When using external memory with XBGoost, data is divided into smaller chunks so that only
a fraction of it needs to be stored in memory at any given time. It's important to note
that this method only applies to the predictor data (``X``), while other data, like labels
and internal runtime structures are concatenated. This means that memory reduction is most
effective when dealing with wide datasets where ``X`` is larger compared to other data
like ``y``, while it has little impact on slim datasets.

Starting with XGBoost 2.0, the implementation of external memory uses ``mmap``. It is not
yet tested against system errors like disconnected network devices (`SIGBUS`). Also, it's
worth noting that most tests have been conducted on Linux distributions.

Another important point to keep in mind is that creating the initial cache for XGBoost may
take some time. The interface to external memory is through custom iterators, which may or
may not be thread-safe. Therefore, initialization is performed sequentially.


****************
Text File Inputs
****************

This is the original form of external memory support, users are encouraged to use custom
data iterator instead. There is no big difference between using external memory version of
text input and the in-memory version.  The only difference is the filename format.

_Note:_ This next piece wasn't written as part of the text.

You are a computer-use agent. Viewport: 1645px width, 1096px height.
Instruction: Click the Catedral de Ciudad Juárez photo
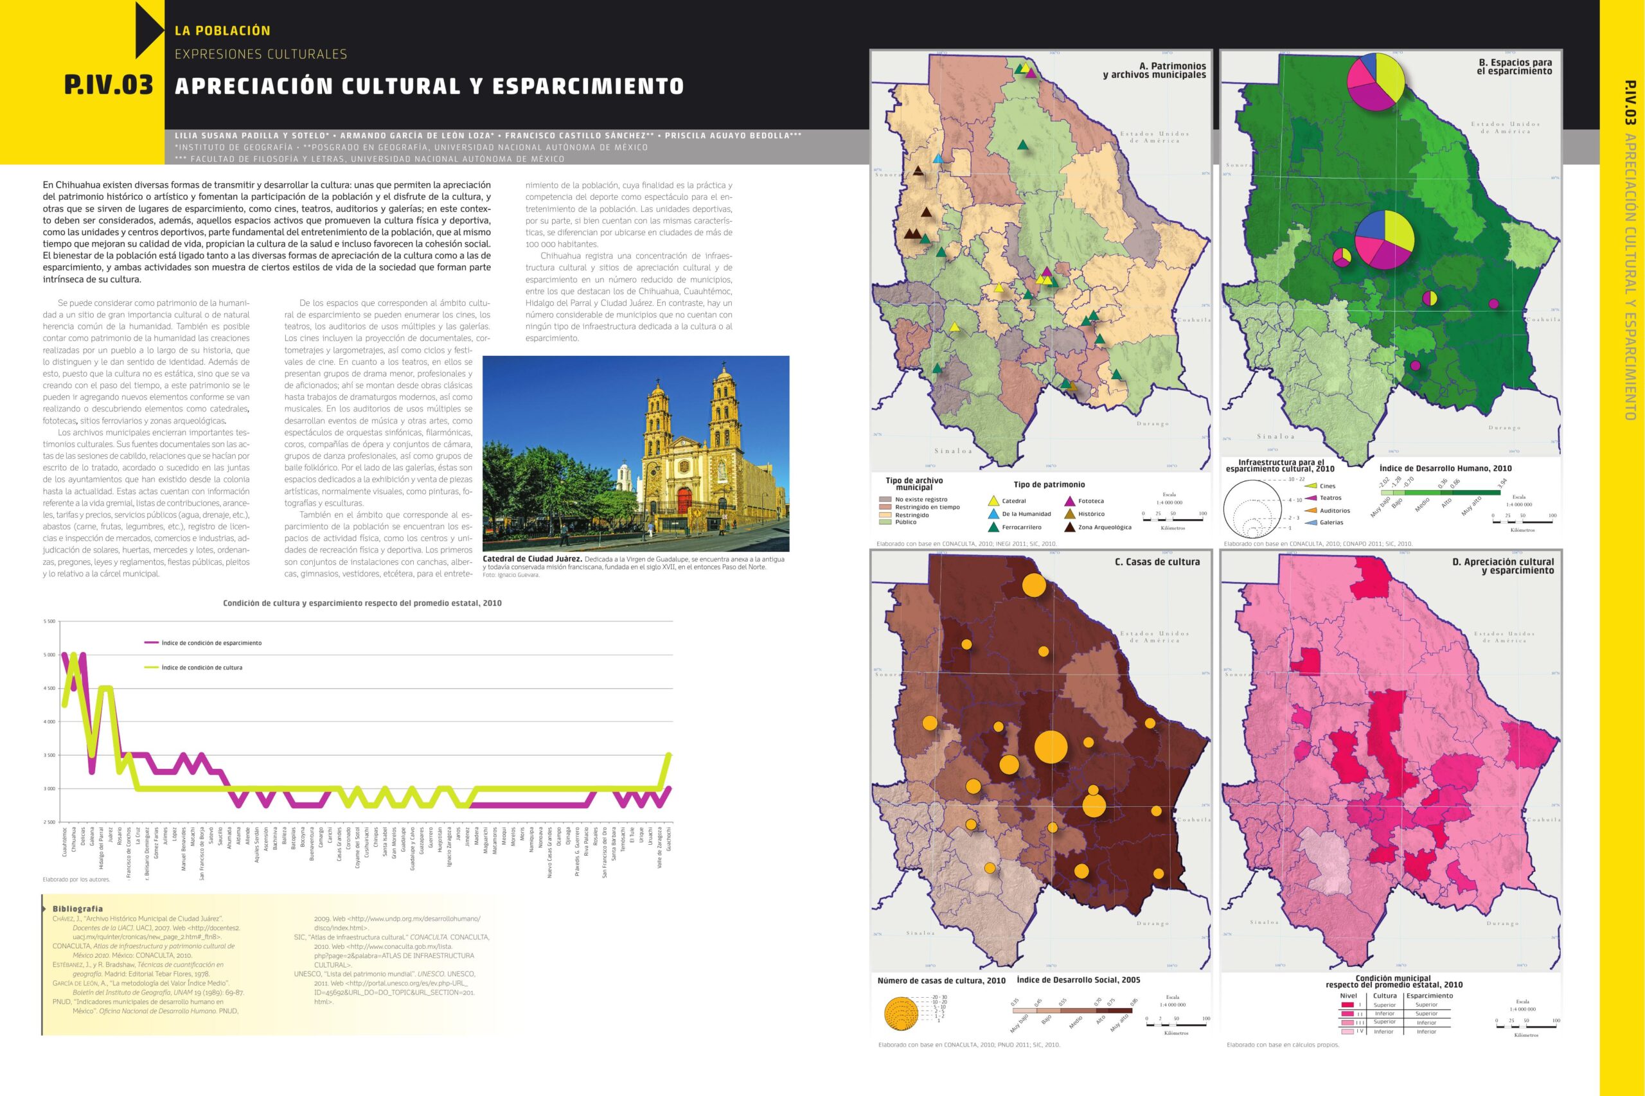(635, 454)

The external memory version takes in the following `URI
<https://en.wikipedia.org/wiki/Uniform_Resource_Identifier>`_ format:

.. code-block:: none

  filename?format=libsvm#cacheprefix

The ``filename`` is the normal path to LIBSVM format file you want to load in, and
``cacheprefix`` is a path to a cache file that XGBoost will use for caching preprocessed
data in binary form.

To load from csv files, use the following syntax:

.. code-block:: none

  filename.csv?format=csv&label_column=0#cacheprefix

where ``label_column`` should point to the csv column acting as the label.

If you have a dataset stored in a file similar to ``demo/data/agaricus.txt.train`` with LIBSVM
format, the external memory support can be enabled by:

.. code-block:: python

  dtrain = DMatrix('../data/agaricus.txt.train?format=libsvm#dtrain.cache')

XGBoost will first load ``agaricus.txt.train`` in, preprocess it, then write to a new file named
``dtrain.cache`` as an on disk cache for storing preprocessed data in an internal binary format.  For
more notes about text input formats, see :doc:`/tutorials/input_format`.

For CLI version, simply add the cache suffix, e.g. ``"../data/agaricus.txt.train?format=libsvm#dtrain.cache"``.